I sudcoreani si sono arrabbiati con Starbucks per una campagna marketing ideata per il lancio di Tank, un nuovo tumbler brandizzato dalla sirena, che tiene più caffè dei precedenti. Sono così arrabbiati che si filmano mentre rompono le tazze di Starbucks, e le celebrità locali non vogliono più farsi vedere nei negozi del marchio. Il motivo è un errore, probabilmente di leggerezza, compiuto dai pubblicitari che si sono fatti ispirare dall’intelligenza artificiale; o almeno questa è stata la scusa addotta. Ma andiamo con ordine.
Il “Tank Day”, cioè il giorno che i pubblicitari di Starbucks Corea hanno progettato per il lancio della nuova tazza, era il 18 maggio. Peccato che quella sia la data di un anniversario importante per la democrazia del Paese: il 18 maggio del 1980 è ricordato come il giorno del massacro di Gwangju: per 10 giorni, infatti, le rivolte di piazza a favore della democrazia furono sedate nel sangue e nelle torture dall’allora leader militare Chun Doo-hwan, che inviò l’esercito con i paracadutisti.

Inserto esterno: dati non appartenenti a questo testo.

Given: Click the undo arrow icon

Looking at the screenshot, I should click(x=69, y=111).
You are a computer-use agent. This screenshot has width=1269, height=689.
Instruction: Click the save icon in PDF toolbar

Come se non bastasse, uno degli slogan collegati alla campagna era “battere sulla scrivania”, il che richiamava alla mente dei coreani un altro fattaccio, avvenuto nel 1987, quando uno studente manifestante fu arrestato dalla polizia e morì sotto custodia. L’agente incaricato della sorveglianza aveva detto che semplicemente era morto perché, per intimidirlo, aveva battuto con il pugno un grosso colpo sulla scrivania. La versione era ovviamente falsa, ma l’agente fu creduto e non fu mai incriminato. Nel contesto della campagna questo battere sulla scrivania era un modo – sembra – per dire che la nuova tazzona faceva fragore una volta appoggiata sulla scrivania.
Poche ore dopo il lancio, la campagna è stata annullata e il CEO di Starbucks Korea, Son Jeong-hyun, licenziato. Inoltre Chung Yong-jin, il presidente del gruppo Shinsegae, che ha in licenza gli Starbucks, ha pubblicato immediatamente delle scuse scritte, ma questo non è bastato a fermare le proteste. Il 26 maggio Chung è apparso in TV, inchinandosi tre volte per porgere le sue scuse, e addirittura Jung Chung-rae, leader del Partito Democratico coreano, ha chiesto a Chung di inginocchiarsi davanti alla nazione.
C’è stata anche un’indagine interna di Shinsegae per appurare che la campagna non fosse stata deliberatamente concepita per richiamare alla mente quei fatti storici. La conclusione è che no, è stato una sbadataggine.
Come è potuto succedere?

Forse non tutti sanno che Starbucks, quando entra in mercati esteri, spesso affida la gestione dei punti vendita a società locali già attive nella ristorazione o nel retail. In Italia, ad esempio, gli Starbucks sono gestiti dal gruppo Percassi, licenziatario esclusivo del marchio nel nostro Paese, mentre in Corea del Sud la gestione è affidata al gruppo Shinsegae che probabilmente non brilla per il suo reparto marketing.
Pare che alla base di questo enorme errore di marketing ci siano una serie di leggerezze incredibili. Il gruppo Shinsegae ha dichiarato che questo slogan è stato generato con l’aiuto dell’AI: chiedendole – pensiamo noi – di suggerire qualcosa di importante per la nazione. L’Intelligenza Artificiale si sarebbe collegata a questi fatti storici, ancora molto presenti nella definizione dell’identità politica dei sudcoreani tanto che esistono gruppi online di estrema destra che ancora attaccano e ridicolizzano i massacri di Gwangju.
Inoltre, i dirigenti che avrebbero dovuto accorgersene prima della pubblicazione online, sembra abbiano approvato la campagna senza nemmeno aprire i PDF di bozza che erano stati loro inviati.
Tanto per avere un’idea del danno per Starbucks, basti pensare che la Corea è il terzo mercato per il marchio, con 2.100 punti vendita. A maggio le vendite sono crollate del 10% e i clienti hanno chiesto di avere indietro i crediti accumulati nelle loro carte fedeltà, che in tutto valgono 260 milioni di dollari (dati The Guardian). Lo Stato sta ritirando gli accordi e molte compagnie private che avevano convenzioni con la catena per clienti e dipendenti si stanno ritirando.